In the mean time, read the paper in which the method is explained:
X. Periole, M. Cavalli, S.J. Marrink, M. Ceruso. Combining an elastic network with a coarse-grained molecular force field: structure, dynamics and intermolecular recognition. J. Chem. Th. Comp., 5:2531-2543, 2009.
Abstract: Structure-based and physics-based coarse-grained molecular force fields have
become attractive approaches to gain mechanistic insight into the function of large biomolecular
assemblies. Here, we study how both approaches can be combined into a single representation,
that we term ELNEDYN. In this representation an elastic network is used as a structural scaffold
to describe and maintain the overall shape of a protein and a physics-based coarse-grained
model (MARTINI-2.1) is used to describe both inter- and intramolecular interactions in the system.

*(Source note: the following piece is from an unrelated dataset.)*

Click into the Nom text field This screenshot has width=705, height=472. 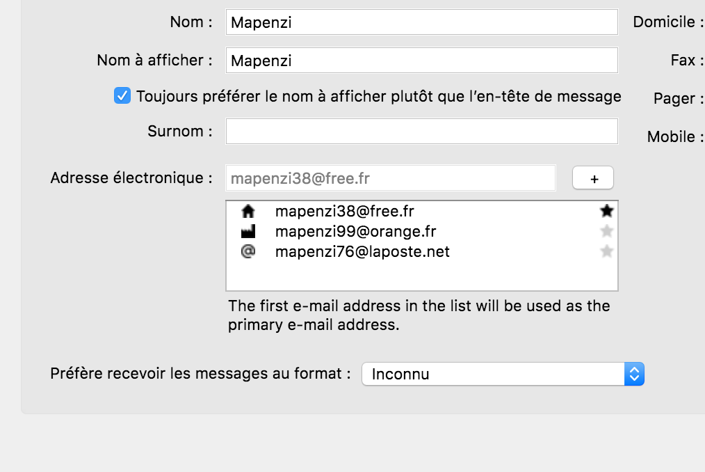click(x=421, y=22)
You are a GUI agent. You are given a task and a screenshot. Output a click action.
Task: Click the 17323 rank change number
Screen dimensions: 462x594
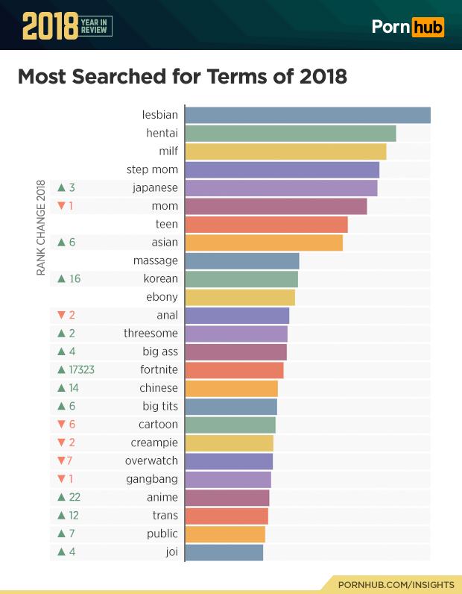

The results show that when used in molecular dynamics simulations ELNEDYN models can be
built so that the resulting structural and dynamical properties of a protein, including its collective
motions, are comparable to those obtained using atomistic protein models. We then evaluate
the behavior of such models in (1) long, microsecond time-scale, simulations, (2) the modeling
of very large macromolecular assemblies, a viral capsid, and (3) the study of a protein-protein
association process, the reassembly of the ROP homodimer. The results for this series of tests
indicate that ELNEDYN models allow microsecond time-scale molecular dynamics simulations
to be carried out readily, that large biological entities such as the viral capsid of the cowpea
mosaic virus can be stably modeled as assemblies of independent ELNEDYN models, and that
ELNEDYN models show significant promise for modeling protein-protein association processes.